What changed? Investors finally realized Tesla is “now officially a car company,” says Nicholas Colas of DataTrek Research. And for that reason, it may deserve to trade like one. And that could mean it’s only worth 30 a share — or 72% less than it’s worth now.
“General Motors (GM) and Ford (F) have market caps of $49 and $45 billion respectively. Tesla’s market cap is $396 billion. Let’s say Tesla deserves to be worth GM and Ford combined, for a market cap of $94 billion.
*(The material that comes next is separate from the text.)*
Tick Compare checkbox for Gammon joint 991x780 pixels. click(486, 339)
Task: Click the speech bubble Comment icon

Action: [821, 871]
That would put TSLA’s stock at 30 a share,” Colas says.
Tesla Stock Shocks S&P 500 Investors
Tesla is already on some investors’ “avoid” list in the S&P 500.
“This stock was propped up by a stimulus-filled economy that shot its market cap into an extremely lofty trillion valuation and it really was a ‘story’ stock as many rallied behind Musk and the product they have,” said Ken Mahoney, CEO of Mahoney Asset Management. “While certainly Tesla is still an attractive stock over the long term, with Musk selling so heavily and often, and investors seeing him gear his focus toward Twitter, it is to no surprise why it is down about 60% this year.”
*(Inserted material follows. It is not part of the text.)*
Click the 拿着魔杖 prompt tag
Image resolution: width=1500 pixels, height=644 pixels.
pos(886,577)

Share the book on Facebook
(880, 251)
But how low can this stock go, really?
Scenario #1 (Most Bullish): Analysts Are Right And Stock Jumps 114%
If you listen to the Wall Street analysts, Tesla stock is one of the biggest bargains in the S&P 500.
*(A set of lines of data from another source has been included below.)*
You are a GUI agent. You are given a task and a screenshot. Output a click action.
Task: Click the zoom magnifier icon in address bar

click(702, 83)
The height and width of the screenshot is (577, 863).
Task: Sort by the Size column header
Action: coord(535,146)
The average Wall Street analyst thinks Tesla will trade for 235.85 a share in 12 months. If they’re right, that would signal a 114% rally in the stock. That would make Tesla the third-best performing S&P 500 stock next year after Dish Network (DISH) and Warner Bros. Discovery (WBD). It would also put more than $400 billion back into Tesla investors’ pockets.
Sound too far fetched? At least one computerized AI model thinks Tesla stock is worth even more than that. Trefis, a system that breaks down what a company is worth based on the sum of its parts, says Tesla stock is worth 217 a share (keep in mind that’s down from 270 in just two weeks. That means it’s due to rally more than 96% — an even more bullish call than analysts. Trefis makes this forecast on the assumption that Tesla’s energy generation and storage business only accounts for 0.5% of the stock’s value.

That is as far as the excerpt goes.